═════ Available data
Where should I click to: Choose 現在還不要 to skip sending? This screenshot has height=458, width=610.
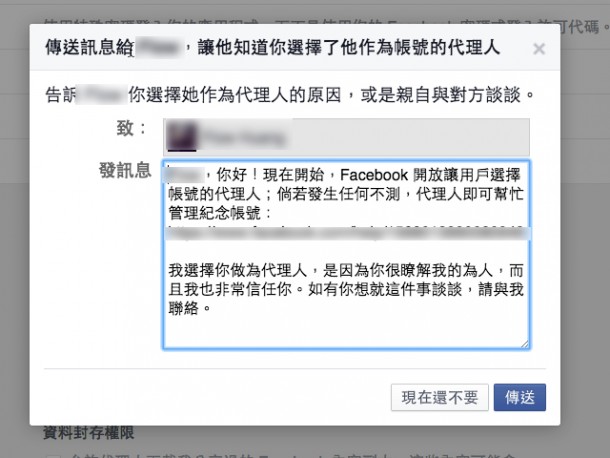click(440, 397)
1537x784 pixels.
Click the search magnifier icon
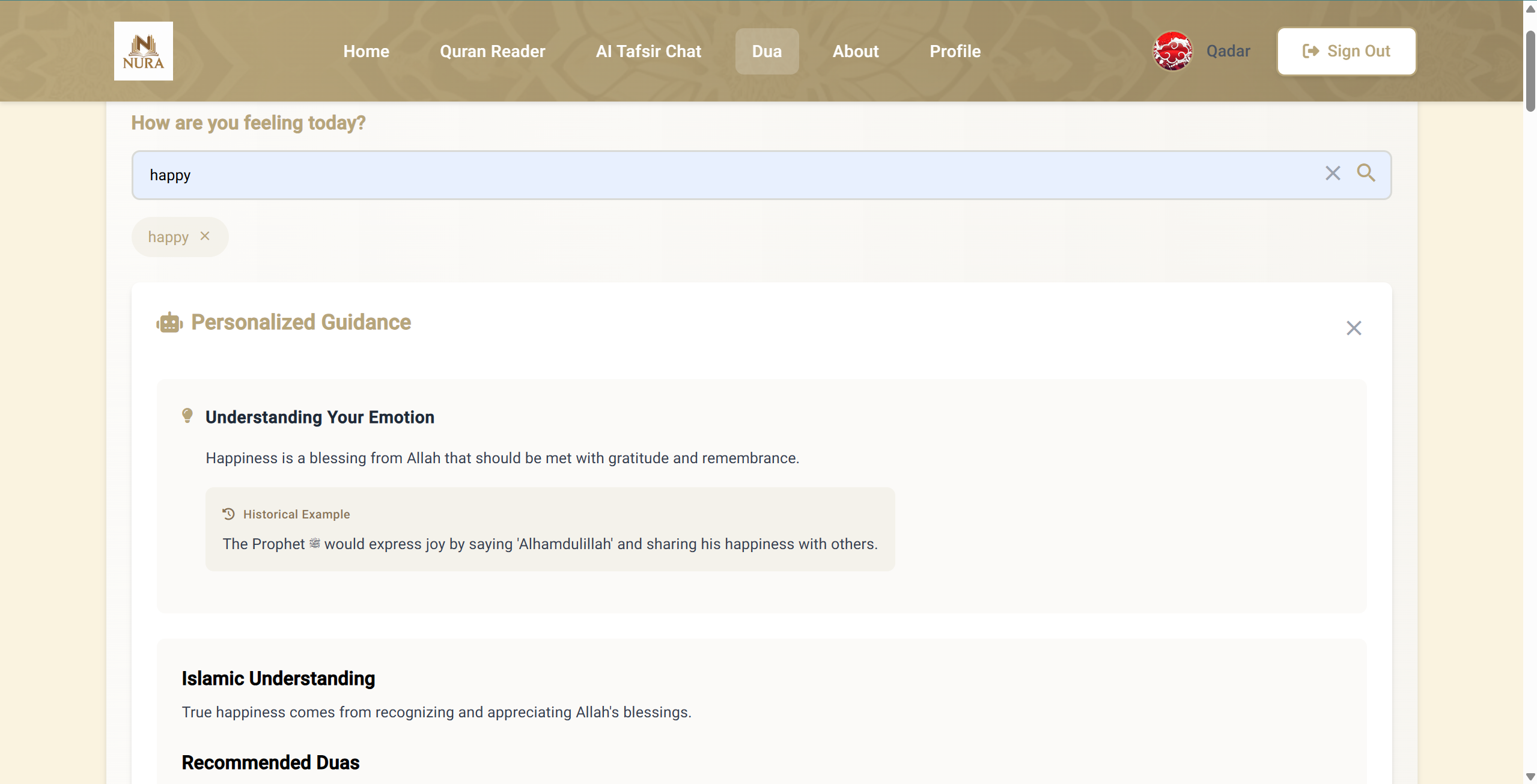click(1366, 173)
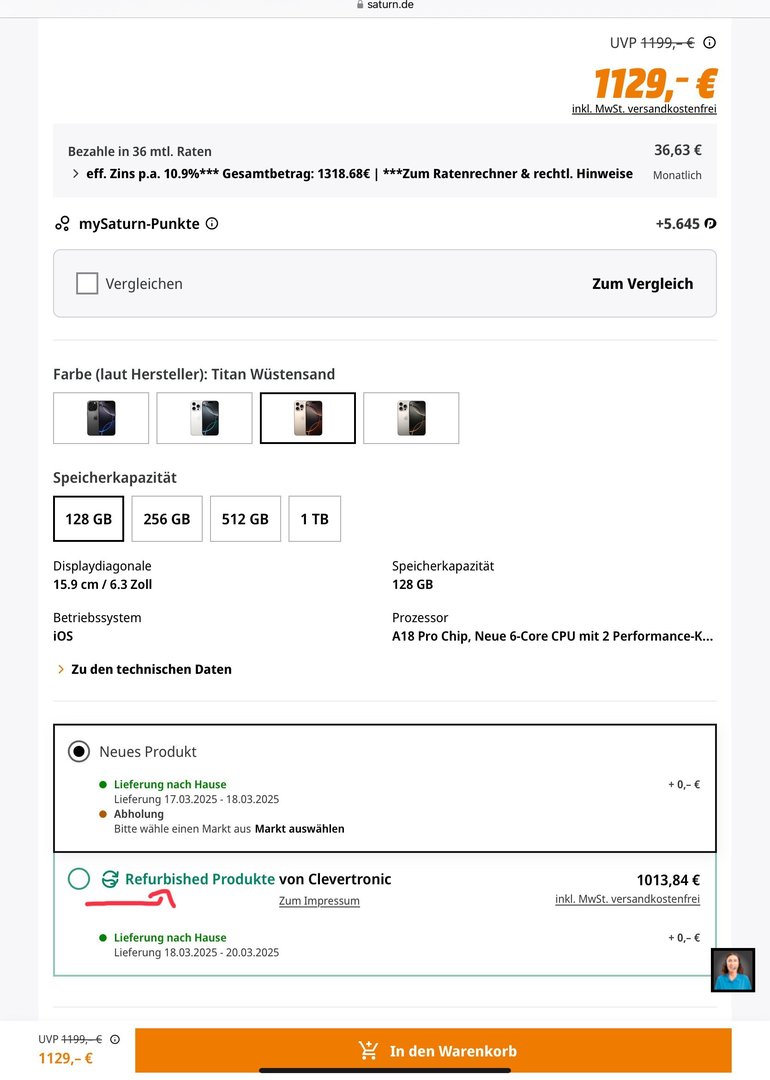This screenshot has height=1080, width=770.
Task: Select the black titanium color swatch
Action: [101, 418]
══════════
> **What is expected**: Render the records above as a JSON list of strings, one string per line, skipping blank lines and omitting the pictures.

> **Expected answer**:
[
  "Where should I click to: Choose 現在還不要 to skip sending? This screenshot has height=458, width=610.",
  "click(440, 397)",
  "1537x784 pixels.",
  "Click the search magnifier icon",
  "click(1366, 173)",
  "This screenshot has height=1080, width=770.",
  "Task: Select the black titanium color swatch",
  "Action: [101, 418]"
]